Aiuti oltre i limiti.
Soldati e carabinieri escono ancora dalla loro base per sostenere
la popolazione. Prima della strage del 2003 lo facevano molto di
più: fino a quel momento la brigata Sassari aveva percorso un
milione e 900 mila chilometri; dopo di loro i bersaglieri della
Pozzuolo del Friuli ne hanno macinati solo 460 mila. C'è un dato
che fotografa la situazione meglio di ogni altra analisi: poco meno di
2 milioni di chilometri totalizzati dalle colonne dell'Esercito in
quattro mesi prima dell'attentato, altrettanti percorsi nei 24 mesi
successivi. Eppure, nonostante i rischi altissimi testimoniati
dall'attacco costato la vita a due carabinieri e un capitano
dell'Esercito, i nostri militari non rinunciano a condurre le
attività umanitarie. Cercano di costruire scuole e ambulatori,
forniscono macchine ai laboratori artigianali e all'unica raffineria.
Per evitare imboscate, lo fanno di sorpresa: arrivano nei villaggi
all'improvviso, scaricano doni e materiali, poi ripartono. Se invece
c'è qualche cerimonia ufficiale, tutta l'area viene presidiata
in anticipo con cecchini e blindati. Insomma: una situazione di guerra.

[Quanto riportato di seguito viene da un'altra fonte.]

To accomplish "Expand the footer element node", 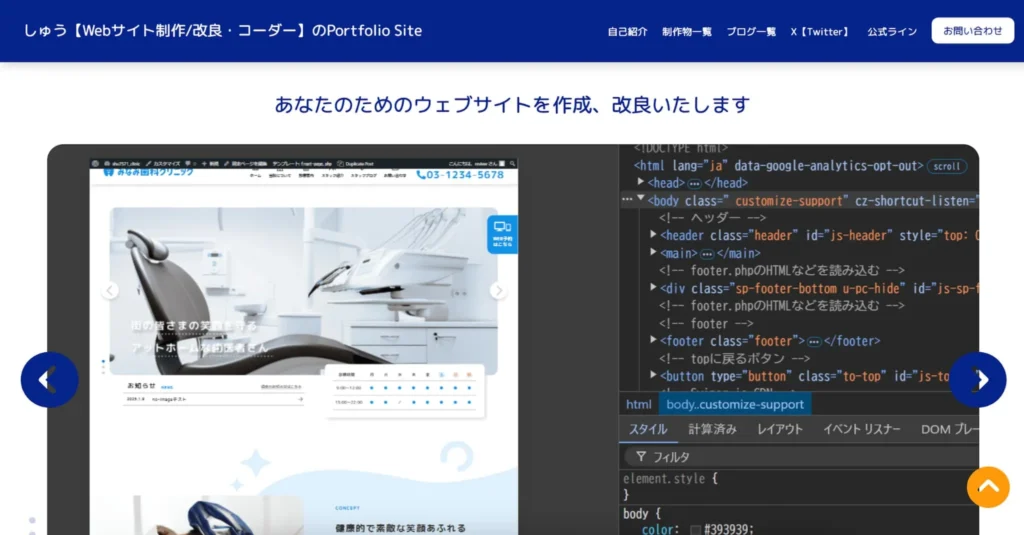I will coord(653,341).
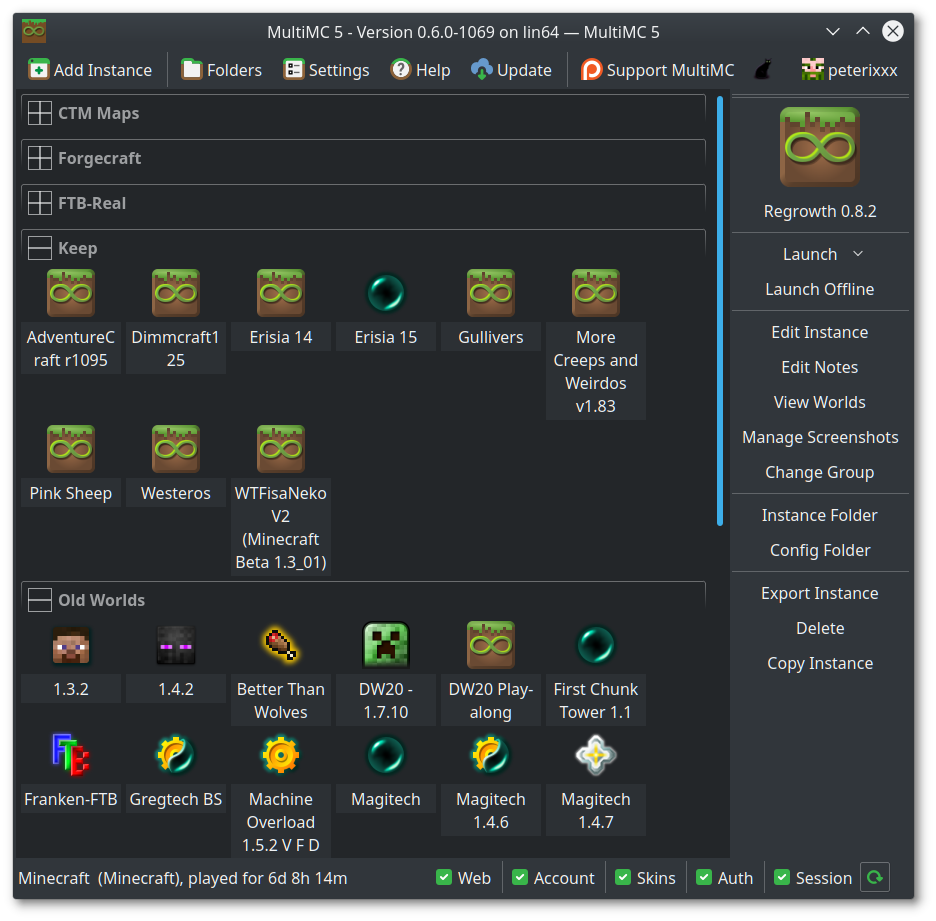Click the Support MultiMC Patreon icon
Viewport: 936px width, 921px height.
point(590,69)
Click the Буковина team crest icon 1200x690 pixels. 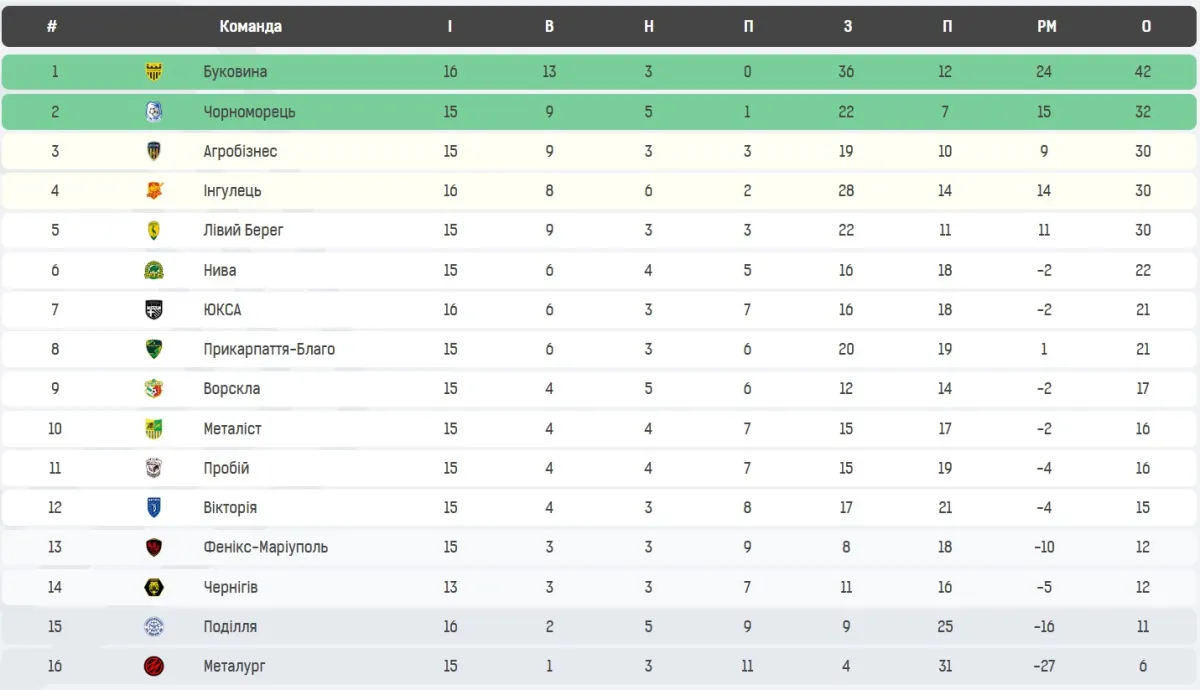click(x=154, y=72)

Ma nessuno si sottrae ai pericoli. Anzi, tutti i reparti fanno
più del necessario. Prima di partire per l'Iraq, c'è una
sorta di questua tra istituzioni locali e aziende della zona dove ha
sede la brigata per raccogliere aiuti da distribuire: spesso i reparti
mettono insieme una quantità di merci superiore ai fondi
governativi. Inoltre in occasioni particolari, ci sono collette
tra i soldati per acquistare riso o medicinali. O iniziative
straordinarie, come quella della famiglia del maresciallo Coletta, una
delle vittime del la strage del novembre 2003, che ha mandato un
container di farmaci per un ospedale pediatrico. Ma a tre anni dalla
caduta di Saddam ha ancora senso rischiare la vita di 20 militari per
consegnare un camion di riso e medicine?